C compilation process

C compilation process

Have you ever wondered what occurs behind the scenes when a C program is compiled?

Everything begins with a single command: "gcc main.c". But what precisely happens when you press enter? In this post, we'll go over the C compilation process step by step to see what happens, and this will give you a good knowledge of what is going on under the hood, and how your code is converted into an executable program, from pre-processing to linking.

Let's roll up our sleeves and dive in!

Gcc

You might be curious about what gcc is. gcc stands for GNU compiler collection. It's a toolchain responsible for translating your programming language source code into machine code, and the process involved in this translation (compilation) is what we will be discussing in this article.

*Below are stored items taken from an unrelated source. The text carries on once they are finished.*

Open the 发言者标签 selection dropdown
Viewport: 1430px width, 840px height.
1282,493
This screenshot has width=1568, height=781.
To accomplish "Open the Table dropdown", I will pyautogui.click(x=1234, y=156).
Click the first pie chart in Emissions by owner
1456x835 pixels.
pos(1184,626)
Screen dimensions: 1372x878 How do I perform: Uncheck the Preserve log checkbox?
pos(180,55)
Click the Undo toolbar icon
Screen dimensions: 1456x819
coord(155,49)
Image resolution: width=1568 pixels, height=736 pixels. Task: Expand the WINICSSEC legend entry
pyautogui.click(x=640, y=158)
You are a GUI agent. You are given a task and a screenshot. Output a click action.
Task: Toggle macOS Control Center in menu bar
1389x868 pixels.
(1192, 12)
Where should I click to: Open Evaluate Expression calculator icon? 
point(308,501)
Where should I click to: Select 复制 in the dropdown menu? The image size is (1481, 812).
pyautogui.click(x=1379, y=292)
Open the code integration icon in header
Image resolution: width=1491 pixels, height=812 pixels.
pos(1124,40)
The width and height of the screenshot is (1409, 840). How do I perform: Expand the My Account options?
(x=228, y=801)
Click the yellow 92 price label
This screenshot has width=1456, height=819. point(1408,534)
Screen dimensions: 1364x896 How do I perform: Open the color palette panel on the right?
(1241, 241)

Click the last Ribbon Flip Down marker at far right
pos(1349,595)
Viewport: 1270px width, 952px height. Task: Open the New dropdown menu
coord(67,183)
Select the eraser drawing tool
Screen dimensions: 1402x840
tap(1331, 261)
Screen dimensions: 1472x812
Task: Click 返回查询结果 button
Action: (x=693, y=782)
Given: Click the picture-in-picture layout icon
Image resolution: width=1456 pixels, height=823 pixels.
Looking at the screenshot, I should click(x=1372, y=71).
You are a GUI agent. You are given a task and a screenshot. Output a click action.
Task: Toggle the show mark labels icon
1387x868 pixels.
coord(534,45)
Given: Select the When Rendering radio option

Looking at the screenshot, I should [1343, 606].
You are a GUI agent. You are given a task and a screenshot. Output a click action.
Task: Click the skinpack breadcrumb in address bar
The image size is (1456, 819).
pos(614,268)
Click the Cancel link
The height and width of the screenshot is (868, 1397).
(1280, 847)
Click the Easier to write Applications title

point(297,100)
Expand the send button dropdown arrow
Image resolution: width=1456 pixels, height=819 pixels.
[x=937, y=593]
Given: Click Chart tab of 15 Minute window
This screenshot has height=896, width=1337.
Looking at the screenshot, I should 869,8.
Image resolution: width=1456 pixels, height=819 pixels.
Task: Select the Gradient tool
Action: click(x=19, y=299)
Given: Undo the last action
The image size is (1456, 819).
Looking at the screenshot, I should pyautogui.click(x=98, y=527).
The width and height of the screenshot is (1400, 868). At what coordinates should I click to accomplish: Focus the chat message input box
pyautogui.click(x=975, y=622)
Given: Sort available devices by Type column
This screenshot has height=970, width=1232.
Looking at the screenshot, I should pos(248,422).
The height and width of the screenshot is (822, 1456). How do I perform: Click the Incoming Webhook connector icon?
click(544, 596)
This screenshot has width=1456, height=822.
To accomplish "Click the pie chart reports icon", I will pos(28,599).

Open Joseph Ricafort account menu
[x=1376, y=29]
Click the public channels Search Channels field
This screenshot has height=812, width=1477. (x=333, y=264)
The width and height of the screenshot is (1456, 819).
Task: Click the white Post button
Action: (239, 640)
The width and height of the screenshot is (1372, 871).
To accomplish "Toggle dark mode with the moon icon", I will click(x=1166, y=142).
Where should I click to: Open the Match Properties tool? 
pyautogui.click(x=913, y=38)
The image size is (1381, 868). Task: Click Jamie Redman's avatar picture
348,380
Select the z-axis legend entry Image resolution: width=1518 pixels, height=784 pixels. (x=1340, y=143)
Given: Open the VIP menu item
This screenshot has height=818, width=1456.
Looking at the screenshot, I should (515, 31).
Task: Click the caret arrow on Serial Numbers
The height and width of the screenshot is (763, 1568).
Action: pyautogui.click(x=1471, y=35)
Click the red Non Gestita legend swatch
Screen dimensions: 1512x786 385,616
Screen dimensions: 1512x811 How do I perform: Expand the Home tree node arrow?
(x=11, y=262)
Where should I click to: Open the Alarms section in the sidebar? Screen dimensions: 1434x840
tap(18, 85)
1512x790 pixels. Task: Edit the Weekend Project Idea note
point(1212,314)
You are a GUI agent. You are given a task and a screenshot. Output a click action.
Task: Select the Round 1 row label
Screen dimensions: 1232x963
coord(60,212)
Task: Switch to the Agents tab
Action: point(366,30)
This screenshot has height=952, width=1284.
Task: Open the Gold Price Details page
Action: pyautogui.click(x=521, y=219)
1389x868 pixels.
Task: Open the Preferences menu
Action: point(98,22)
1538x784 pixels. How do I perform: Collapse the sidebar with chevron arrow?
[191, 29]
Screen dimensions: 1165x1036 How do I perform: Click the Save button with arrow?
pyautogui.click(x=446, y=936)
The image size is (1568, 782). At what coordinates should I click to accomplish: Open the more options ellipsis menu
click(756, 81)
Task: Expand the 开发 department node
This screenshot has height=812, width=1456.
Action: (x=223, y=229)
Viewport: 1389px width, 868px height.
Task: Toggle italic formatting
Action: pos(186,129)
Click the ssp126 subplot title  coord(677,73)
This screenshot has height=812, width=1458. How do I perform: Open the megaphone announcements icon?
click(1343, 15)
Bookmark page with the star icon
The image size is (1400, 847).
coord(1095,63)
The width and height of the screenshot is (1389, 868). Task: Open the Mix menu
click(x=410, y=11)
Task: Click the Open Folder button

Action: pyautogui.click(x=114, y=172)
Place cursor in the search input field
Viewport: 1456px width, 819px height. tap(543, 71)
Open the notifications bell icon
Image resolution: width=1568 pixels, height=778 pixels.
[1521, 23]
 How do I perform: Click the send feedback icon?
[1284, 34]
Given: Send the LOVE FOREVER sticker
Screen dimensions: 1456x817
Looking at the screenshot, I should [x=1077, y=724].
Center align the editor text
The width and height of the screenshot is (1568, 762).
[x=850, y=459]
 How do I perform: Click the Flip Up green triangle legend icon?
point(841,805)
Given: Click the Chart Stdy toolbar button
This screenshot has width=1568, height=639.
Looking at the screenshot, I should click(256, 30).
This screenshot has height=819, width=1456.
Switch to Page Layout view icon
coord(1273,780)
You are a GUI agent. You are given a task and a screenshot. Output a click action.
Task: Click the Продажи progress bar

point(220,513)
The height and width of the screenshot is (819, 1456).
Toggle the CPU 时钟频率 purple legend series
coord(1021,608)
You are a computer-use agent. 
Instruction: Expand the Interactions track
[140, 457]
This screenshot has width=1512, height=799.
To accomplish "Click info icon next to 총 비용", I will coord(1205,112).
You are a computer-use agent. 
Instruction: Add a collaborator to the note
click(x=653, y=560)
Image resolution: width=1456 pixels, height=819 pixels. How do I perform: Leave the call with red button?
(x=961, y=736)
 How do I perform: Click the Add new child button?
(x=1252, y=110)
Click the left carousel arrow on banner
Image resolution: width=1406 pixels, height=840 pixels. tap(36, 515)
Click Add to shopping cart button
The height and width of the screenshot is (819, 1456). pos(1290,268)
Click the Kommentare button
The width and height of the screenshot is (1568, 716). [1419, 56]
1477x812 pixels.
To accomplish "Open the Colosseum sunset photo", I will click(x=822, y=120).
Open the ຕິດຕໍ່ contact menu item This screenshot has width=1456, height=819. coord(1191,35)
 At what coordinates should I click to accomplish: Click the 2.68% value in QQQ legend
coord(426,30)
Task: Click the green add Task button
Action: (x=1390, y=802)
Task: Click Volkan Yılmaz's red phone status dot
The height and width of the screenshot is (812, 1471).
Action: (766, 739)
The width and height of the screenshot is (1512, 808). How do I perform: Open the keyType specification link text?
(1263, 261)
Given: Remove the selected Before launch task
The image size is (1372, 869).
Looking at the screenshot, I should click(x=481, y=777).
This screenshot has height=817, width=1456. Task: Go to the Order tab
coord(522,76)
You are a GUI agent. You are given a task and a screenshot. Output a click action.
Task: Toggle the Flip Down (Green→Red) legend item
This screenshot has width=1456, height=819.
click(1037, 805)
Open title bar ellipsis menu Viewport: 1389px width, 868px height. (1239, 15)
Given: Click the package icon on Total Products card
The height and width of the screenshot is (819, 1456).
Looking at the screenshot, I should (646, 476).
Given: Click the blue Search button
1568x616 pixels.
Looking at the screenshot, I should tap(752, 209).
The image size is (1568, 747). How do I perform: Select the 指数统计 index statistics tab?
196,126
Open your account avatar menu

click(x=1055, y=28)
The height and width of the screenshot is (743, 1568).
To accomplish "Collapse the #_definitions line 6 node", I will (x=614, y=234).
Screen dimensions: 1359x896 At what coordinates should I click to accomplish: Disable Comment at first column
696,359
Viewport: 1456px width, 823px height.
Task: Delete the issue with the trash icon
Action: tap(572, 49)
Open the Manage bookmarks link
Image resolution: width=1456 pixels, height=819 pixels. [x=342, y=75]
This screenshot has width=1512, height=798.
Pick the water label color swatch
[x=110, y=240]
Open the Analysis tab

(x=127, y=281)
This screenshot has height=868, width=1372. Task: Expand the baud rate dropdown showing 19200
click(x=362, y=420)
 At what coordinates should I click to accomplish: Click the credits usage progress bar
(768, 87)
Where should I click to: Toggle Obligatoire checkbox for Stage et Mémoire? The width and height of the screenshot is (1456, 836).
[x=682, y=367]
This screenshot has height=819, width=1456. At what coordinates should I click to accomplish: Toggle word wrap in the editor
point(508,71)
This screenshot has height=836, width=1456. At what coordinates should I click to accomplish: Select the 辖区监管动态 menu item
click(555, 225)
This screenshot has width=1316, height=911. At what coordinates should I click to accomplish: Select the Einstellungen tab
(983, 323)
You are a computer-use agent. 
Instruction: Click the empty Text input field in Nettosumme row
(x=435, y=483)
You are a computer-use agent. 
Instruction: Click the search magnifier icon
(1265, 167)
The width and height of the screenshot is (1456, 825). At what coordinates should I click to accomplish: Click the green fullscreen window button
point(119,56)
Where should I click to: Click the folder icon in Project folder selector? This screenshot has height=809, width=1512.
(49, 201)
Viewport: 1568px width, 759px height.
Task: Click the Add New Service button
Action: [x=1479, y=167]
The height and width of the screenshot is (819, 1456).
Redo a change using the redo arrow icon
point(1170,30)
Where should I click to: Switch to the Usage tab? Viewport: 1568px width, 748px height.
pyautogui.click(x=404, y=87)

More about the gcc compiler, here.

When we execute a C program through the GNU C Compiler, several things happen. Our program passes through four stages: preprocessing, compiling, assembling, and linking before we get an executable file.

Preprocessing

Here, our code is first preprocessed by a preprocessor which discards all the comments in our code, replaces all the preprocessor directives (e.g., #include, #define,) with their corresponding codes, includes the header files and expands all macros by replacing the macro names with their actual value. if you want to see the output of this preprocessed stage, execute your code with gcc -E. e.g., gcc -E main.c. The output is typically quite large, as it contains all the code from the included header files and other code that was included through preprocessor directives. if you don't want the verbose output, you can pipe the output into the Linux tail command, gcc -E main.c | tail. This will only display the last 10 lines of the preprocessed code to stdout.

Compiling

The output of the preprocessing stage is subsequently passed to the compiler which generates an assembly or machine code that can be executed by the CPU. these assembly codes are based on the instructions in your source code. to get the assembly code or machine instruction of your code in this stage, you execute your program with gcc -S which will provide a .s file. so, executing gcc -S main.c will by default produce a main.s file containing the assembly code or machine instruction that will be executed by the CPU at run time.

Assembling

At this stage, our assembly code inside main.s file is converted to an object code. this is similar to machine code or binary code and it is the most basic level of programming detail that a programmer can see. We may produce object code with gcc -c main.c, which will generate an object file, main.o by default, containing the same instructions in machine-readable, binary form.

Linking

This is the final stage.

While writing a program, you will probably have your source codes across multiple files and also used some library functions in writing those codes. when these files go through the 3 previous stages, we will be left with multiple object files. the job of the linker is to link all the libraries used, and then merge and compress all these files into a single executable file. a.out is the name of the output file or .exe file for a Windows machine. This is generated by typing gcc main.c but if you want to compile and create a preferred executable file, then you add -o after the source file followed by the preferred executable file name. e.g.gcc main.c -o myExeFile, this will generate an executable file named myExeFile.

Conclusion

In conclusion, understanding the C compilation process is essential for any programmer who wants to have full control over their code and to be able to optimize it for performance. The process involves several stages, including preprocessing, compiling, assembling, and linking, each with its own purpose in converting the C code into an executable program. The preprocessor stage removes comments, expands macros, and includes header files, while the compiler generates assembly or machine code. The assembler then converts the assembly code into object code, and the linker merges all object files into a single executable file. By having a clear understanding of the C compilation process, developers can better troubleshoot their code, optimize their programs, and gain deeper insights into the workings of their computer systems.